(Records from a pointing dataset)
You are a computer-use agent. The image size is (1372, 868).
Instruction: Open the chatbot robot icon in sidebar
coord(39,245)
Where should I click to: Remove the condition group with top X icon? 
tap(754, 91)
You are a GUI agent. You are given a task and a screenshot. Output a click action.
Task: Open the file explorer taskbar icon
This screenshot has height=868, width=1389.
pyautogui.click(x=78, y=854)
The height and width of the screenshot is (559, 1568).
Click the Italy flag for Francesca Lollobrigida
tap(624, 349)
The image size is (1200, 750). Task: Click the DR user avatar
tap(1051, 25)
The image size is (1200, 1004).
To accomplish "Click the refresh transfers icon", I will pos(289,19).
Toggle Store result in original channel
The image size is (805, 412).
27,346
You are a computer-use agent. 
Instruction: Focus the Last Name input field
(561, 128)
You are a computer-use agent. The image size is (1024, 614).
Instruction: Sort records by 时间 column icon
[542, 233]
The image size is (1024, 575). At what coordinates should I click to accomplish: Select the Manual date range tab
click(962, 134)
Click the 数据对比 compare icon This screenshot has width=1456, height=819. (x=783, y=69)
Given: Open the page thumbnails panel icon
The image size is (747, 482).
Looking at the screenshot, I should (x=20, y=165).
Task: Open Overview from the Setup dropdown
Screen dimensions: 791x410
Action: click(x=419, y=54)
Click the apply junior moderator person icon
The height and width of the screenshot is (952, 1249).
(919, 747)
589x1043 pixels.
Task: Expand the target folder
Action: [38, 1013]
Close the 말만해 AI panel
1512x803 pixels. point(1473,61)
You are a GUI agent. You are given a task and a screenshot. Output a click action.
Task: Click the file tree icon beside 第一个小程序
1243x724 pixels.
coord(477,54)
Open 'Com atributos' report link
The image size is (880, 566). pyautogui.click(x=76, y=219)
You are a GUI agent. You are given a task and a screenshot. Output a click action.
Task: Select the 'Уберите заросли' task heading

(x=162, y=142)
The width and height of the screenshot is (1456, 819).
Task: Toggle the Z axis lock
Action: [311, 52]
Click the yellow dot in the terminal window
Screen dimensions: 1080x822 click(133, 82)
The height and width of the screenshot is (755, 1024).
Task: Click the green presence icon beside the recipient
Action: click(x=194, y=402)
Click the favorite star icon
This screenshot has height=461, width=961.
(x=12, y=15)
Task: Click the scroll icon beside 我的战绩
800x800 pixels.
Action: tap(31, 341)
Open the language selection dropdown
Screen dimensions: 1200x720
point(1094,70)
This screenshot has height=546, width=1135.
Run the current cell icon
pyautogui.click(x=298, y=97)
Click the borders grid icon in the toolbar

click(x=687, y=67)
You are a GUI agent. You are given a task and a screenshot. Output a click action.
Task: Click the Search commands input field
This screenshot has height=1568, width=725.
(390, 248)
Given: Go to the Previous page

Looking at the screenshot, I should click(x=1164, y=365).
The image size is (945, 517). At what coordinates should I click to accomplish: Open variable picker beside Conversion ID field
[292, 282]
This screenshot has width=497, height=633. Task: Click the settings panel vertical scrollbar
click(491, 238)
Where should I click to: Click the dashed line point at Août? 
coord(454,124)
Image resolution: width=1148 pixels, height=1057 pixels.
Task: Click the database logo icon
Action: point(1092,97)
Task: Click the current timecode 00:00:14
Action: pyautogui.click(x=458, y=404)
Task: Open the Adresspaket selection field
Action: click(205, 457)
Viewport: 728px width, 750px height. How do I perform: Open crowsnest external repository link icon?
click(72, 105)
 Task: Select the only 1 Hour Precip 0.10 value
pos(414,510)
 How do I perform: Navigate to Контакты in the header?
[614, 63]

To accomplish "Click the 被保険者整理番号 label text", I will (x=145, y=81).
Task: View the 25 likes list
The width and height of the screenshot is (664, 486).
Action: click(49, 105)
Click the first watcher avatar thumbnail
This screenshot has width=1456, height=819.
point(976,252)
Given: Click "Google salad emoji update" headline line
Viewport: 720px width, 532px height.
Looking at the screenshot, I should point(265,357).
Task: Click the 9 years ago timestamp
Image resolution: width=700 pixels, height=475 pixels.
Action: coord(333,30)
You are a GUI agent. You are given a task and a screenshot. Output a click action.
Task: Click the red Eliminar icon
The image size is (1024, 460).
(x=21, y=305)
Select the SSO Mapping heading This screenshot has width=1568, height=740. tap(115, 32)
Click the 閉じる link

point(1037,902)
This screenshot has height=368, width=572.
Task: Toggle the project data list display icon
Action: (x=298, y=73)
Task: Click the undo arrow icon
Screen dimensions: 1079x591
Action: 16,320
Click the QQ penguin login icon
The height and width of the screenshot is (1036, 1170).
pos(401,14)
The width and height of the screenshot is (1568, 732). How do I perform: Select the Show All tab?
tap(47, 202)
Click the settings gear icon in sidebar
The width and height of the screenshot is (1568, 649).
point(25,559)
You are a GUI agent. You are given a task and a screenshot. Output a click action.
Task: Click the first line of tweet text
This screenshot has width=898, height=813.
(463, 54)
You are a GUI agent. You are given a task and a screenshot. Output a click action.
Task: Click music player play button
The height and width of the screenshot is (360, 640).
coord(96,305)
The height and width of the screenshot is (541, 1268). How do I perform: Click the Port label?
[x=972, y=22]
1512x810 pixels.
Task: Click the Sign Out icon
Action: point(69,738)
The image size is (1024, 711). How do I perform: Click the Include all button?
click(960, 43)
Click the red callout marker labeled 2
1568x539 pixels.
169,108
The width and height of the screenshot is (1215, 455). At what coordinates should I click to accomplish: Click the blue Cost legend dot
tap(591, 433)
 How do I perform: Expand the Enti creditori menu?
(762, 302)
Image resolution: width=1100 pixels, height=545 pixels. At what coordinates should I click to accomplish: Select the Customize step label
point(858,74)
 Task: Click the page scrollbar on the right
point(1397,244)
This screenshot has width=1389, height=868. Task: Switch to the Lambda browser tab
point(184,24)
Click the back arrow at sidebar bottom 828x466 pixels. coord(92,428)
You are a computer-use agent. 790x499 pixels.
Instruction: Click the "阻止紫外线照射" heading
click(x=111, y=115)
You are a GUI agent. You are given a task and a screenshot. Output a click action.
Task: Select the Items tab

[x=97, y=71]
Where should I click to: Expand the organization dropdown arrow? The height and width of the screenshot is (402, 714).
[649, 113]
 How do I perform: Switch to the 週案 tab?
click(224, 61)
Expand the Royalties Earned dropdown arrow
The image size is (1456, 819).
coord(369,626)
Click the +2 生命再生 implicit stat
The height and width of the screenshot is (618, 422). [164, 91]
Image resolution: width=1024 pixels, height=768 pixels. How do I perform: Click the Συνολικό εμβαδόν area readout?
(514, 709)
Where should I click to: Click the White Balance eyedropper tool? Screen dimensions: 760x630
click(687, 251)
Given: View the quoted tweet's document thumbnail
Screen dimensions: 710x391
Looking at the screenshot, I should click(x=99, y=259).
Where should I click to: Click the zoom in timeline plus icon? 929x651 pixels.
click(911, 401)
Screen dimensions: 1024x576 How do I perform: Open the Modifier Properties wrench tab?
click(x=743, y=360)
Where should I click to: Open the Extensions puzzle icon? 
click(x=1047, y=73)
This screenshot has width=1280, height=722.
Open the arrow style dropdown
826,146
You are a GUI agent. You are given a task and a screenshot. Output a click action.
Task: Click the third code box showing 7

__Task statement__. Extract every one of the lines above verbatim, leaving none out and altering nothing.

__Solution to the problem__.
You are a computer-use agent. The image size is (1372, 868).
Instruction: Open the chatbot robot icon in sidebar
coord(39,245)
Where should I click to: Remove the condition group with top X icon? 
tap(754, 91)
You are a GUI agent. You are given a task and a screenshot. Output a click action.
Task: Open the file explorer taskbar icon
This screenshot has height=868, width=1389.
pyautogui.click(x=78, y=854)
The height and width of the screenshot is (559, 1568).
Click the Italy flag for Francesca Lollobrigida
tap(624, 349)
The image size is (1200, 750). Task: Click the DR user avatar
tap(1051, 25)
The image size is (1200, 1004).
To accomplish "Click the refresh transfers icon", I will pos(289,19).
Toggle Store result in original channel
The image size is (805, 412).
27,346
You are a computer-use agent. 
Instruction: Focus the Last Name input field
(561, 128)
You are a computer-use agent. The image size is (1024, 614).
Instruction: Sort records by 时间 column icon
[542, 233]
The image size is (1024, 575). At what coordinates should I click to accomplish: Select the Manual date range tab
click(962, 134)
Click the 数据对比 compare icon This screenshot has width=1456, height=819. (x=783, y=69)
Given: Open the page thumbnails panel icon
The image size is (747, 482).
Looking at the screenshot, I should (x=20, y=165).
Task: Open Overview from the Setup dropdown
Screen dimensions: 791x410
Action: click(x=419, y=54)
Click the apply junior moderator person icon
The height and width of the screenshot is (952, 1249).
(919, 747)
589x1043 pixels.
Task: Expand the target folder
Action: [38, 1013]
Close the 말만해 AI panel
1512x803 pixels. point(1473,61)
You are a GUI agent. You are given a task and a screenshot. Output a click action.
Task: Click the file tree icon beside 第一个小程序
1243x724 pixels.
coord(477,54)
Open 'Com atributos' report link
The image size is (880, 566). pyautogui.click(x=76, y=219)
You are a GUI agent. You are given a task and a screenshot. Output a click action.
Task: Select the 'Уберите заросли' task heading

(x=162, y=142)
The width and height of the screenshot is (1456, 819).
Task: Toggle the Z axis lock
Action: [311, 52]
Click the yellow dot in the terminal window
Screen dimensions: 1080x822 click(133, 82)
The height and width of the screenshot is (755, 1024).
Task: Click the green presence icon beside the recipient
Action: click(x=194, y=402)
Click the favorite star icon
This screenshot has height=461, width=961.
(x=12, y=15)
Task: Click the scroll icon beside 我的战绩
800x800 pixels.
Action: tap(31, 341)
Open the language selection dropdown
Screen dimensions: 1200x720
point(1094,70)
This screenshot has height=546, width=1135.
Run the current cell icon
pyautogui.click(x=298, y=97)
Click the borders grid icon in the toolbar

click(x=687, y=67)
You are a GUI agent. You are given a task and a screenshot. Output a click action.
Task: Click the Search commands input field
This screenshot has height=1568, width=725.
(390, 248)
Given: Go to the Previous page

Looking at the screenshot, I should click(x=1164, y=365).
The image size is (945, 517). At what coordinates should I click to accomplish: Open variable picker beside Conversion ID field
[292, 282]
This screenshot has width=497, height=633. Task: Click the settings panel vertical scrollbar
click(491, 238)
Where should I click to: Click the dashed line point at Août? 
coord(454,124)
Image resolution: width=1148 pixels, height=1057 pixels.
Task: Click the database logo icon
Action: point(1092,97)
Task: Click the current timecode 00:00:14
Action: pyautogui.click(x=458, y=404)
Task: Open the Adresspaket selection field
Action: click(205, 457)
Viewport: 728px width, 750px height. How do I perform: Open crowsnest external repository link icon?
click(72, 105)
 Task: Select the only 1 Hour Precip 0.10 value
pos(414,510)
 How do I perform: Navigate to Контакты in the header?
[614, 63]

To accomplish "Click the 被保険者整理番号 label text", I will (x=145, y=81).
Task: View the 25 likes list
The width and height of the screenshot is (664, 486).
Action: click(49, 105)
Click the first watcher avatar thumbnail
This screenshot has width=1456, height=819.
point(976,252)
Given: Click "Google salad emoji update" headline line
Viewport: 720px width, 532px height.
Looking at the screenshot, I should point(265,357).
Task: Click the 9 years ago timestamp
Image resolution: width=700 pixels, height=475 pixels.
Action: coord(333,30)
You are a GUI agent. You are given a task and a screenshot. Output a click action.
Task: Click the red Eliminar icon
The image size is (1024, 460).
(x=21, y=305)
Select the SSO Mapping heading This screenshot has width=1568, height=740. tap(115, 32)
Click the 閉じる link

point(1037,902)
This screenshot has height=368, width=572.
Task: Toggle the project data list display icon
Action: (x=298, y=73)
Task: Click the undo arrow icon
Screen dimensions: 1079x591
Action: 16,320
Click the QQ penguin login icon
The height and width of the screenshot is (1036, 1170).
pos(401,14)
The width and height of the screenshot is (1568, 732). How do I perform: Select the Show All tab?
tap(47, 202)
Click the settings gear icon in sidebar
The width and height of the screenshot is (1568, 649).
point(25,559)
You are a GUI agent. You are given a task and a screenshot. Output a click action.
Task: Click the first line of tweet text
This screenshot has width=898, height=813.
(463, 54)
You are a GUI agent. You are given a task and a screenshot. Output a click action.
Task: Click music player play button
The height and width of the screenshot is (360, 640).
coord(96,305)
The height and width of the screenshot is (541, 1268). How do I perform: Click the Port label?
[x=972, y=22]
1512x810 pixels.
Task: Click the Sign Out icon
Action: point(69,738)
The image size is (1024, 711). How do I perform: Click the Include all button?
click(960, 43)
Click the red callout marker labeled 2
1568x539 pixels.
169,108
The width and height of the screenshot is (1215, 455). At what coordinates should I click to accomplish: Click the blue Cost legend dot
tap(591, 433)
 How do I perform: Expand the Enti creditori menu?
(762, 302)
Image resolution: width=1100 pixels, height=545 pixels. At what coordinates should I click to accomplish: Select the Customize step label
point(858,74)
 Task: Click the page scrollbar on the right
point(1397,244)
This screenshot has width=1389, height=868. Task: Switch to the Lambda browser tab
point(184,24)
Click the back arrow at sidebar bottom 828x466 pixels. coord(92,428)
You are a computer-use agent. 790x499 pixels.
Instruction: Click the "阻止紫外线照射" heading
click(x=111, y=115)
You are a GUI agent. You are given a task and a screenshot. Output a click action.
Task: Select the Items tab

[x=97, y=71]
Where should I click to: Expand the organization dropdown arrow? The height and width of the screenshot is (402, 714).
[649, 113]
 How do I perform: Switch to the 週案 tab?
click(224, 61)
Expand the Royalties Earned dropdown arrow
The image size is (1456, 819).
coord(369,626)
Click the +2 生命再生 implicit stat
The height and width of the screenshot is (618, 422). [164, 91]
Image resolution: width=1024 pixels, height=768 pixels. How do I perform: Click the Συνολικό εμβαδόν area readout?
(514, 709)
Where should I click to: Click the White Balance eyedropper tool? Screen dimensions: 760x630
click(687, 251)
Given: View the quoted tweet's document thumbnail
Screen dimensions: 710x391
Looking at the screenshot, I should click(x=99, y=259).
Where should I click to: Click the zoom in timeline plus icon? 929x651 pixels.
click(911, 401)
Screen dimensions: 1024x576 How do I perform: Open the Modifier Properties wrench tab?
click(x=743, y=360)
Where should I click to: Open the Extensions puzzle icon? 
click(x=1047, y=73)
This screenshot has width=1280, height=722.
Open the arrow style dropdown
826,146
You are a GUI agent. You are given a task and a screenshot. Output a click action.
Task: Click the third code box showing 7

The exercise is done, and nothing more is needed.